Anyhow, it was affordable so I bought it out of sheer curiosity; if it were awful or gone bad, I was quite sure that I could pass the bottle to a collector friend. Decent deal. On Monday, an envelope from France landed in my mailbox, containing Cœur Enchaîne by Honore Payan of Grasse (another brand of which I know nothing) and that Fougère. The latter leaked a tiny bit, spreading the bitter scent into the wrapping foil and around.

It is bitter. And bitter and bitter, in all imaginable shades, bergamot that bites your nose off from inside. There's that adstringent feel of very strong green tea (2), crushed spruce needles - no resinous smell, rather an olfactory rendering of the taste of spruce needles, a whiff of something indefinably sweet-ish but not sticky... and, well, that piece of clingy foil does smell of something animalic after being around for several days.

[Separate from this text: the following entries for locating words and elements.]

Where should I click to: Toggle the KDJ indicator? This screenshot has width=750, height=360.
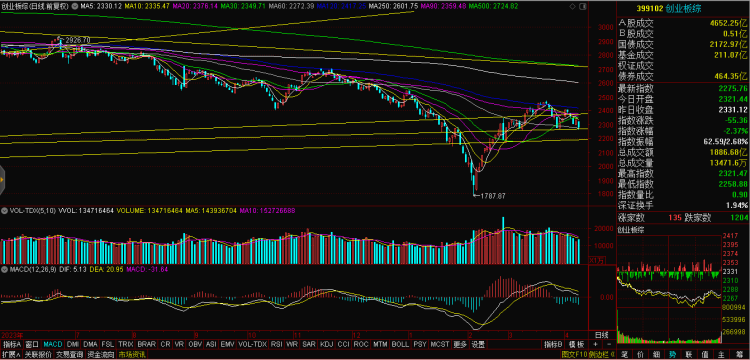pos(326,344)
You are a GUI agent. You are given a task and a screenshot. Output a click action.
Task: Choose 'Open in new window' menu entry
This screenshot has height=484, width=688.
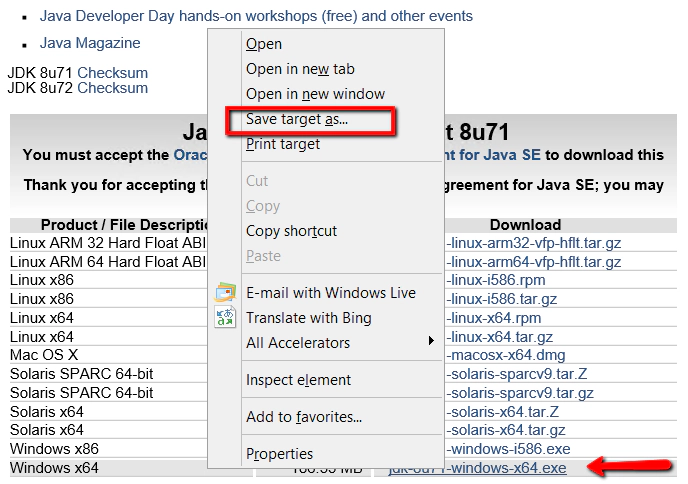pos(315,94)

With a touch of dirty sea water in a port, with all that ugly floating on it (3). There is something soapy all over, not that pink soapy smell of roses but the sort of soap one uses for weird and tough stains. Bathroom - no way, for me, it would have to be much more homely to resemble a bathroom. An outhouse at a summer cottage, with gusts of wind between the boards and quite a bit of nature nearby. There are no clearly discernible floral accords as far as I can say but I'd guess quite some bergamot, a touch of rose and I wouldn't exclude iris and carnation...
This is one of those perfumes that I cannot compare to anything - I suspect there's something similar somewhere out there of which I'm unaware...
... I looked around the internetz and someone somewhere mentions Covet being a modern fougère, fougère 'on crack' and indeed, there is similar sort of biting pungency I originally ascribed to an overdose of muguet and bergamot. I loved Covet from the first time I sniffed it at Stockholm airport and now it scored another point in sympathy. It's not exactly similar but there's that feel.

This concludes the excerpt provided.